Ben é mostrado não só como o ranzinza portador de dilemas raciais e sexuais. Tomine leva-o para vivenciar neura a neura, ranhetice a ranhetice, construindo e, ao mesmo tempo, revelando a profundidade do personagem que criou.
Não basta, afinal, que ele despreze o festival de filmes asiático-americanos. O protagonista tem que romper com a namorada e se envolver com a colega do cinema onde trabalha, descobrindo na jovem caucasiana uma performer que fotografa diariamente a primeira urina que sai de seu corpo ao acordar. Ou descobrir na jovem ex-amante da amiga lésbica uma garota que pode abandoná-lo.
Ao mesmo tempo em que é um primor de ficção, Shortcomings é profundamente realista. Tudo que passa por suas páginas é plausível, viável. Pode ser que o leitor nem sempre compartilhe do meio e das situações, até porque performers fascinadas por urina não brotam em qualquer canto, mas as emoções são comuns.

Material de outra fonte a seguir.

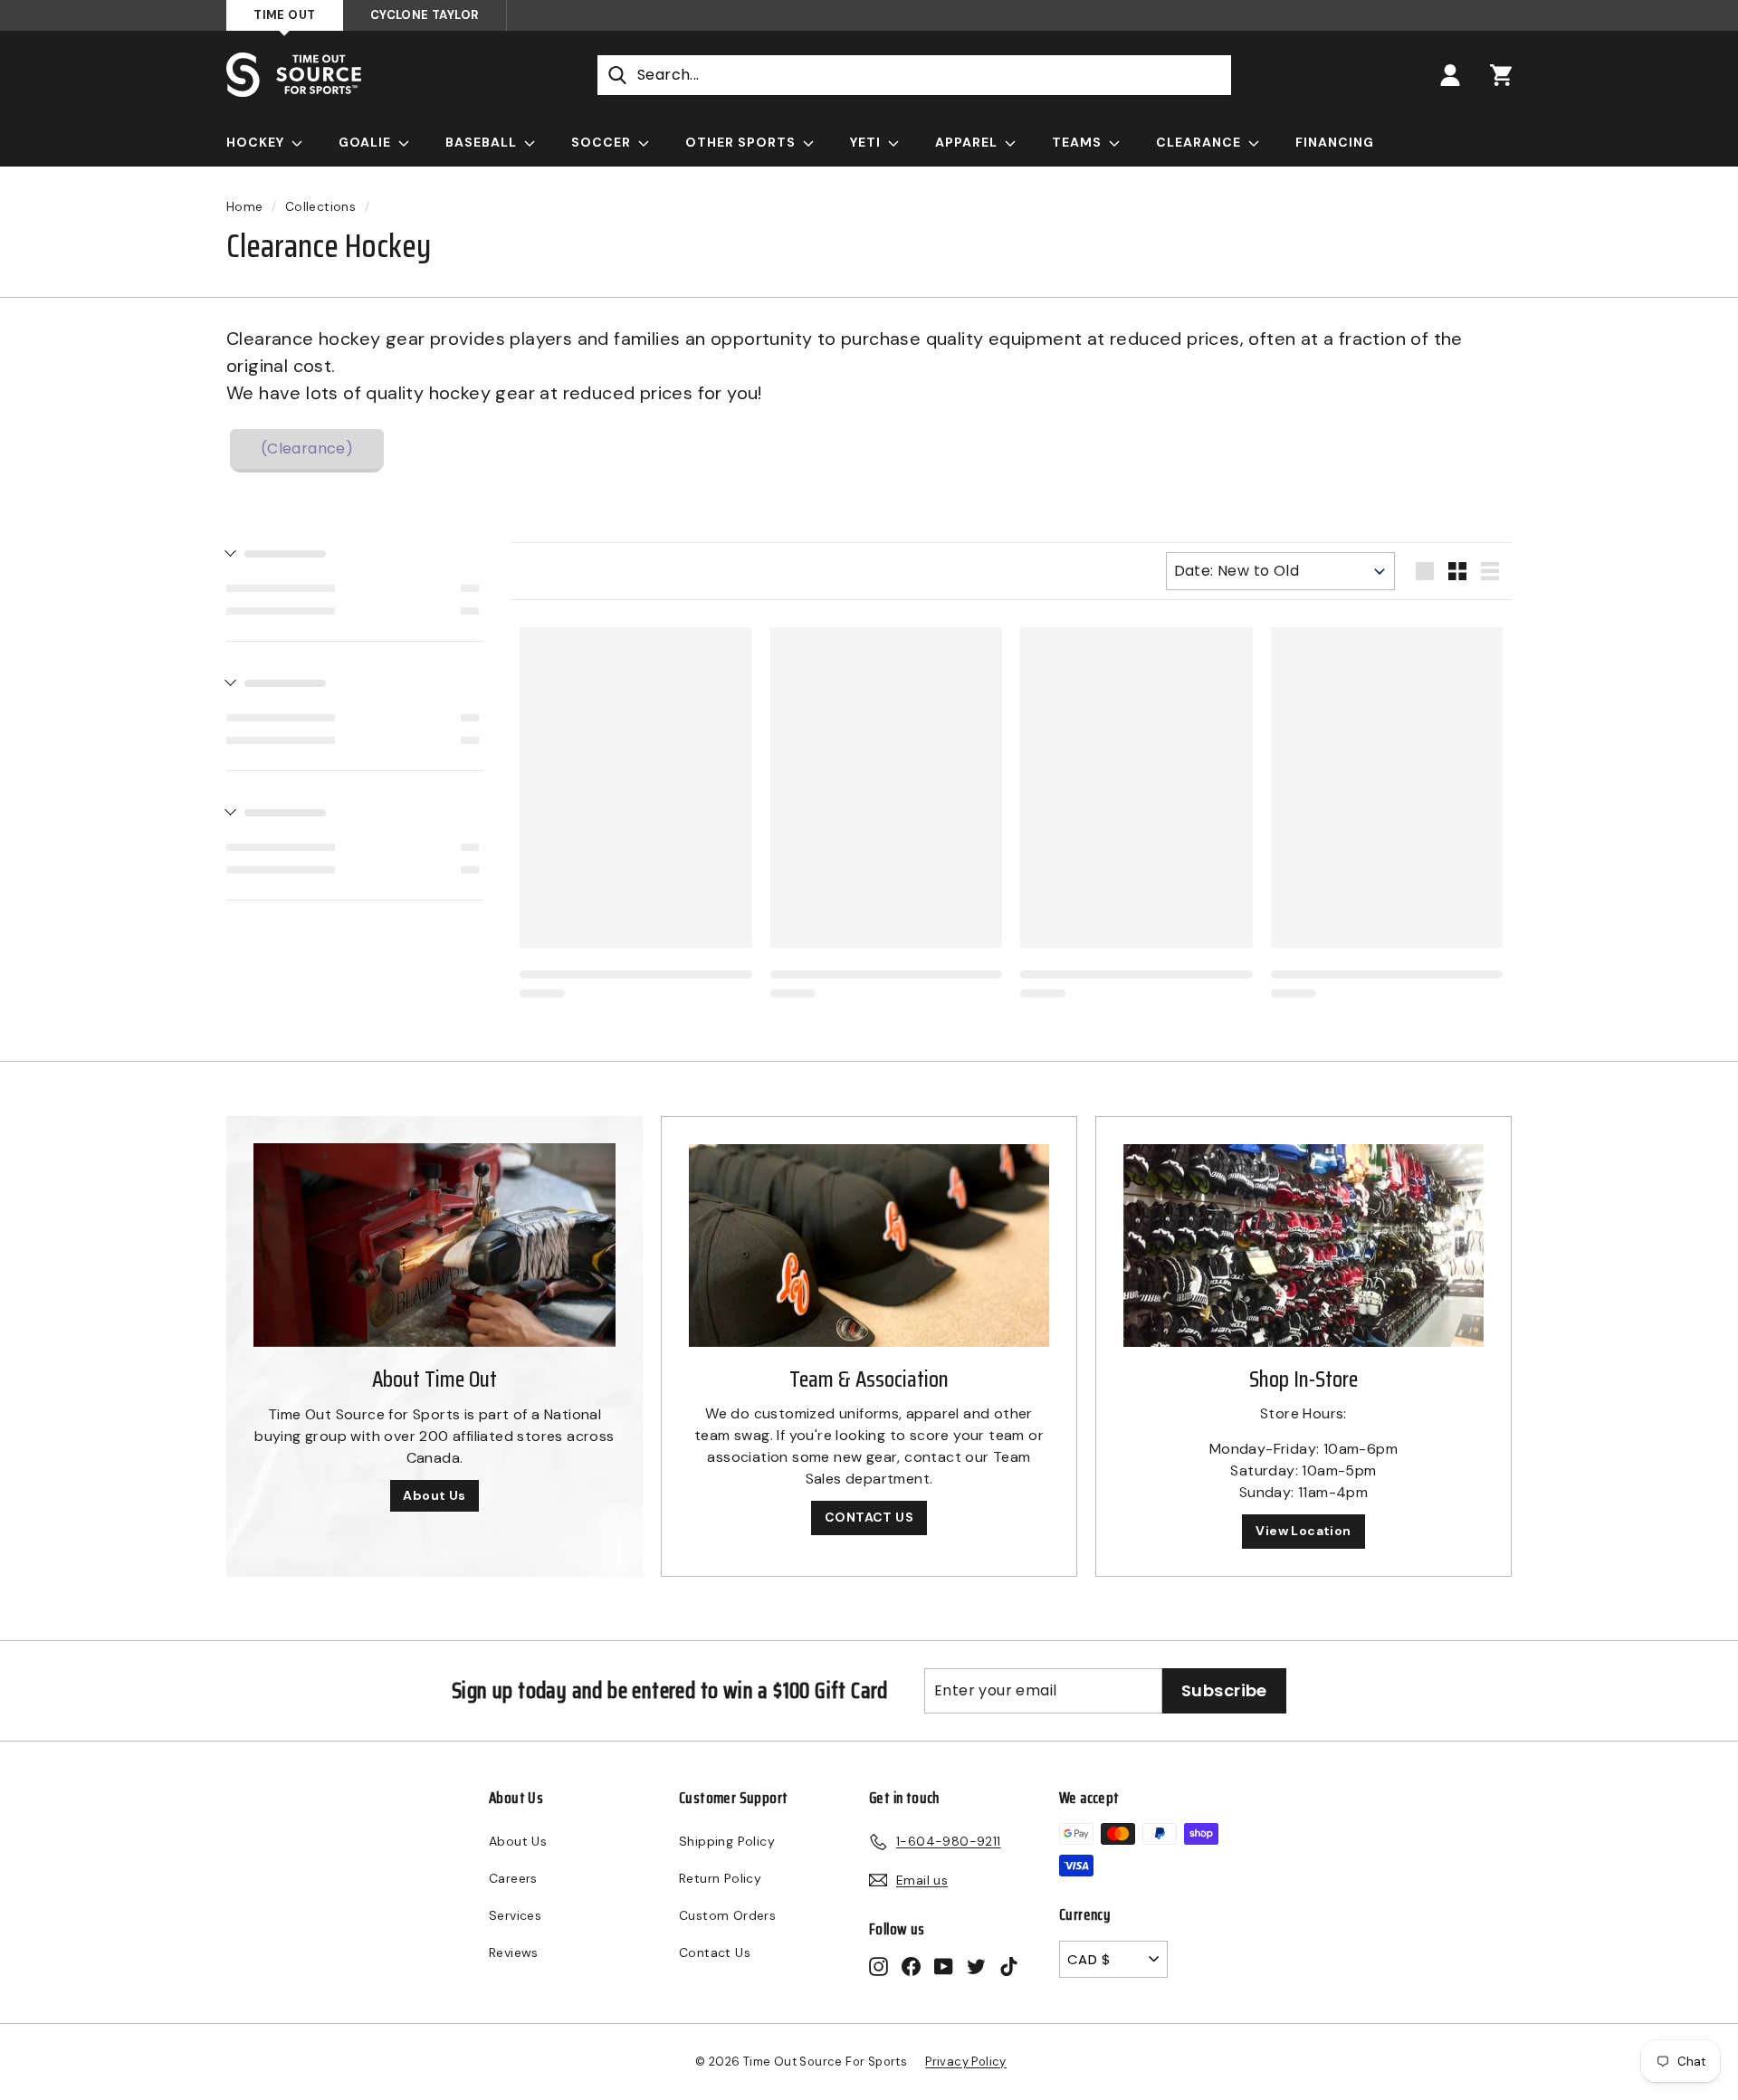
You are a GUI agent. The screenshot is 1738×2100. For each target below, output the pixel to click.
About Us (434, 1495)
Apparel (968, 142)
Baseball (482, 142)
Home (244, 207)
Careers (513, 1878)
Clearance (1200, 142)
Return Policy (720, 1878)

Não se trata, portanto, de uma obra de escapismo. Pelo contrário: o leitor se identifica e se projeta nos personagens. Se não pelas situações familiares, ao menos pelas emoções e sensações.
Outro ponto notável do realismo de Tomine, ainda que num pólo oposto das emoções, é a roupa de seus personagens. São peças que as pessoas de verdade usam, o que soa meio bobo, mas é fundamental em seu trabalho.
A moda desenhada é um campo que leitores e comentaristas de quadrinhos acabam se acostumando a ignorar. Mas a verdade é que as HQs estão lotadas de gente que combina calças vermelhas com suéter azul e suspensório verde - isso sem falar dos uniformes de super-heróis!
Mostrar roupas de verdade, que gente real usaria nas ruas, é um recurso que Tomine usa em seus quadrinhos para atestar que se trata de humanos mesmo. Pode até parecer futilidade, mas não é nada disso - o autor sabe que a verossimilhança passa pela moda.
É nesses detalhes, em sua arte delicada e cuidadosa, que Adrian Tomine se diferencia de seus pares. Por retratar gente (quase) de verdade, chama a atenção sincera de leitores em busca de algo além dos velhos clichês das HQs.
Tomine não é o único autor sincero dos quadrinhos, até porque o underground norte-americano está lotado de criadores assim. Mas é um dos melhores. 2007 foi o ano dele, e não foi por acaso. Shortcomings, de fato, é uma das maiores obras do ano que passou.